-- Excerpted passage follows --

This week’s spate of data highlighted the difficulties Americans who have lost their jobs have had bouncing back from the coronavirus pandemic, and just how much those who have managed to keep their jobs have been working.
What’s happening: The Labor Department reported Thursday that the productivity of American workers fell by a revised 4.2% annual rate in the fourth quarter, the largest decline in 39 years.
- The productivity decline was due to an increase in output by 5.5% that was accompanied by a 10.1% increase in hours worked.
- Unit labor costs and hourly compensation both increased, but largely because lower-wage workers have disproportionately been pushed out of the labor force, driving up the average.
What it means: Less people are working and those who are, are working more.
Between the lines: The increased work employees have done has been great for big companies, who have significantly cut back their workforce numbers over the past year.
- Companies with more than 1,000 total employees cut more than 5,000 jobs in February and reduced their labor headcount by 4.7 million jobs since February 2020, according to ADP’s private payrolls data.
- Over the past three months, companies with 1,000-plus employees shed an average of 39,000 employees a month, while companies with 1–49 employees added an average of 26,500.
Why it matters: The pandemic has shifted the business landscape to one that strongly favors large companies over small ones, so we can likely expect more of this in the future.
The big picture: Big companies have been able to feast on record-low borrowing rates as the Fed’s quantitative easing programs and implicit backstopping of the bond market have made it easy for just about any large company to raise money by issuing debt.
- Small companies without capital market access have seen much the opposite, as banks have tightened lending standards and pandemic-hit businesses have struggled to survive with minimal support from government programs like the Paycheck Protection Program.
Why you’ll hear about this again: The Fed and chair Jerome Powell say they are keeping interest rates low and maintaining incredibly easy monetary policy as part of the effort to tighten the labor market and help Americans get back to work.
- But big companies have shown they aren’t using the Fed’s bounty to hire workers. They are hoarding money in cash reserves and investing in new technology designed to replace workers.
Of note: Thursday’s initial jobless claims data showed that another 1.2 million Americans filed for first-time unemployment claims last week, and 18 million remained on unemployment insurance as of Feb. 13.

-- Excerpted passage concluded --
-- Data section follows --

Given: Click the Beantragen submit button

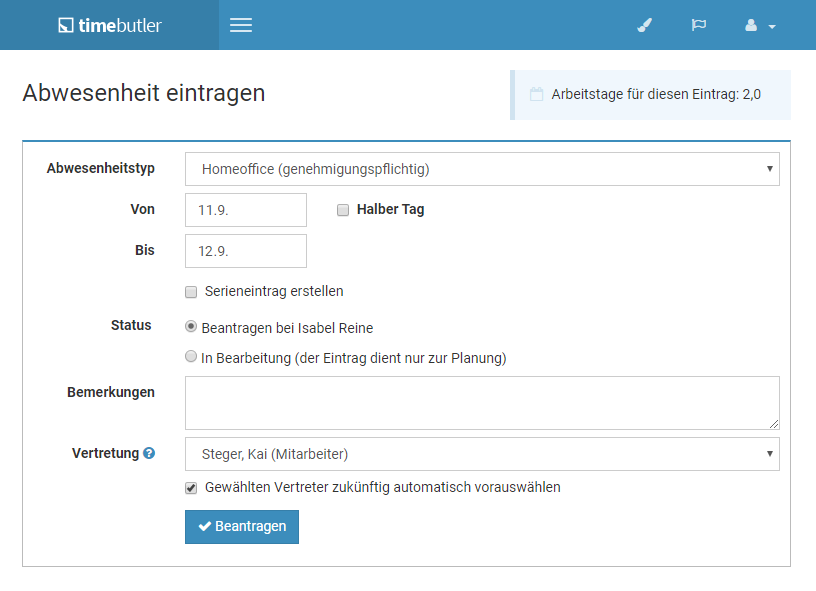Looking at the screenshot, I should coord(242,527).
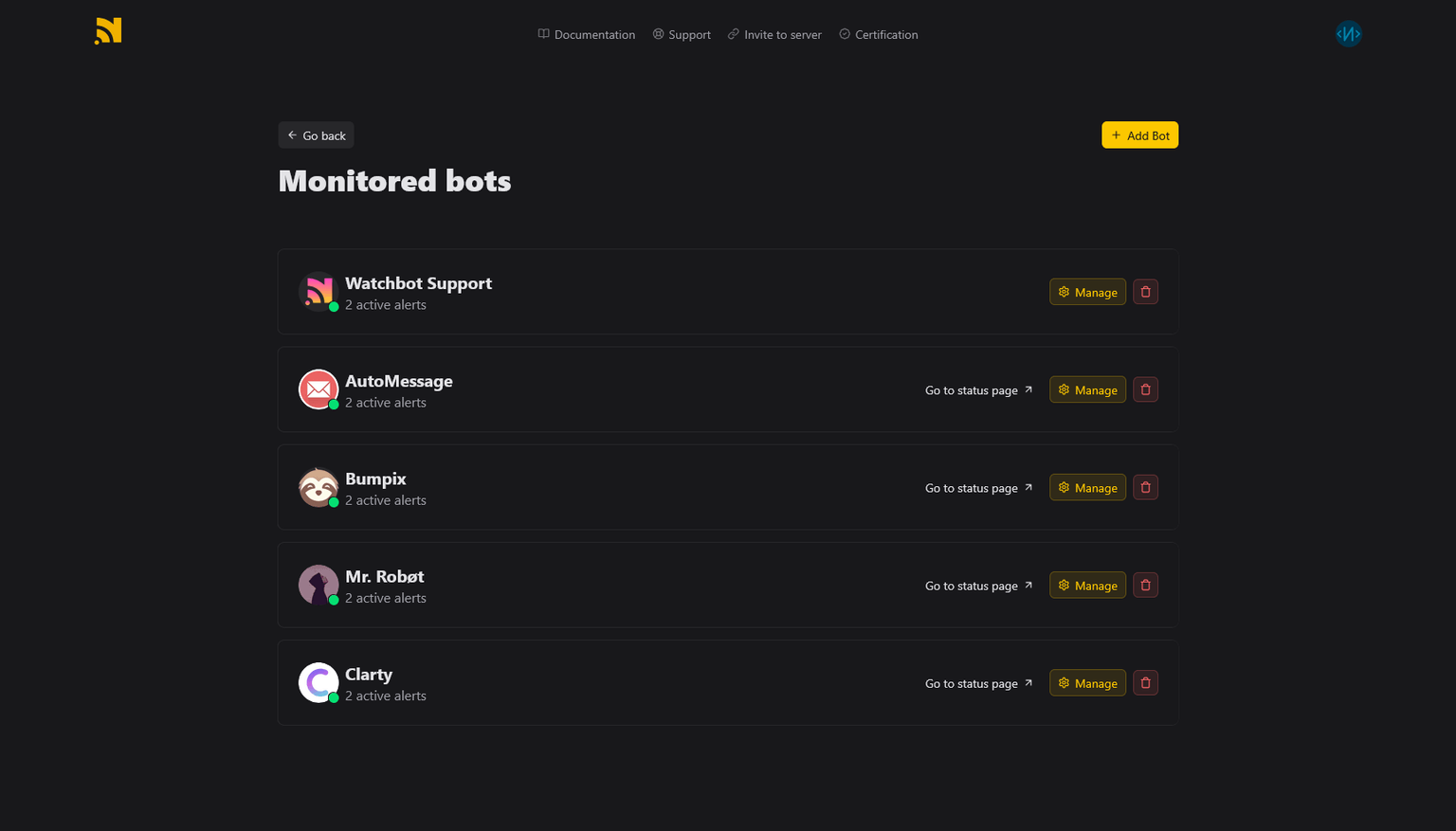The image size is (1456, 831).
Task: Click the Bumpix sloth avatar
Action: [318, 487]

-- Data section concluded --
-- Data section follows --

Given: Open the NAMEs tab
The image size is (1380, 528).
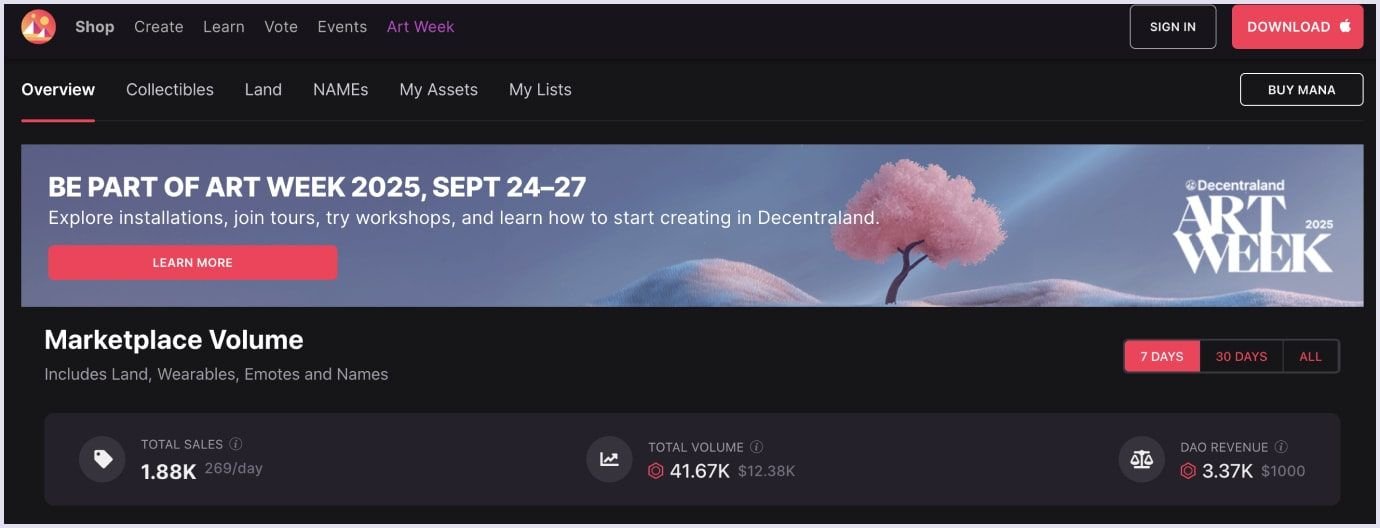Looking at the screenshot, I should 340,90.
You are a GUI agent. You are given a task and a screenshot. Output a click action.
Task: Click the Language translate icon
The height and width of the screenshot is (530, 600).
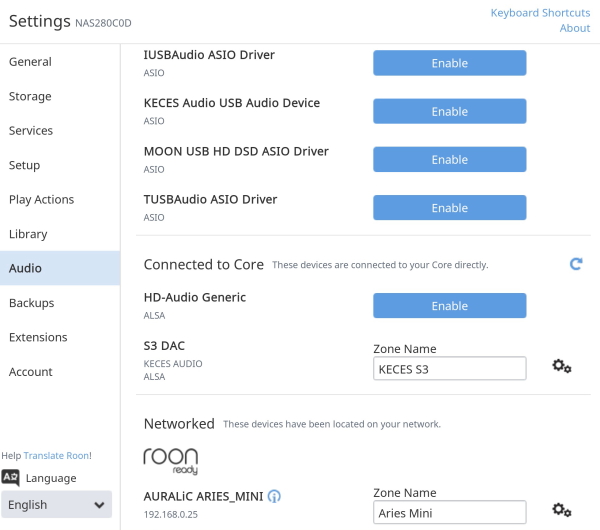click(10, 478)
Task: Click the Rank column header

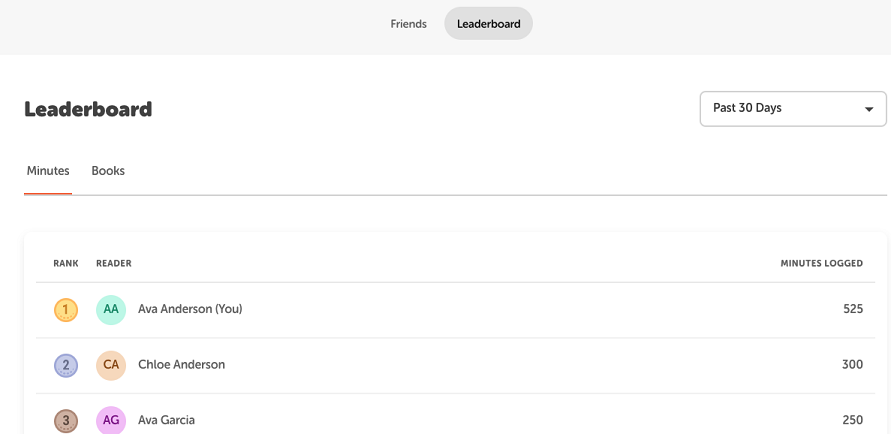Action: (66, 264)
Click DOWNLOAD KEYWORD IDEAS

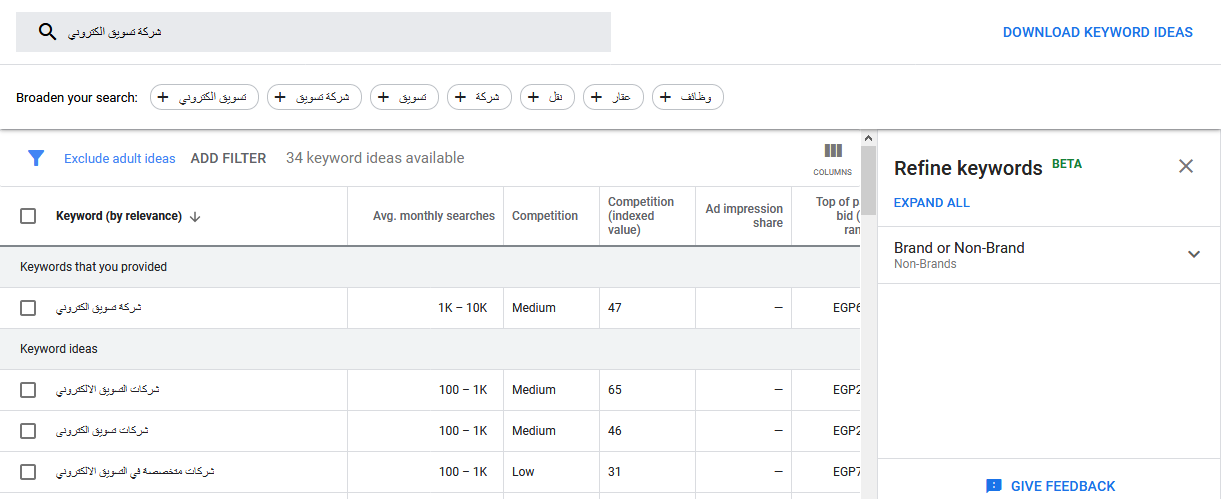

-- Data section concluded --

Study questions:
1. Answer these questions from the article on worker productivity during the pandemic:
(a) At what revised annual rate did the productivity of American workers fall in the fourth quarter?
(b) How many jobs did companies with more than 1,000 total employees cut in February?
(c) How many Americans filed first-time unemployment claims last week, according to Thursday's initial jobless claims data?
2. Repeat everything in the article on worker productivity during the pandemic from "- Over the past" down to "Paycheck Protection Program.".

Answers to the problems:
1.
(a) A revised 4.2% annual rate.
(b) More than 5,000 jobs.
(c) Another 1.2 million.

2.
- Over the past three months, companies with 1,000-plus employees shed an average of 39,000 employees a month, while companies with 1–49 employees added an average of 26,500.
Why it matters: The pandemic has shifted the business landscape to one that strongly favors large companies over small ones, so we can likely expect more of this in the future.
The big picture: Big companies have been able to feast on record-low borrowing rates as the Fed’s quantitative easing programs and implicit backstopping of the bond market have made it easy for just about any large company to raise money by issuing debt.
- Small companies without capital market access have seen much the opposite, as banks have tightened lending standards and pandemic-hit businesses have struggled to survive with minimal support from government programs like the Paycheck Protection Program.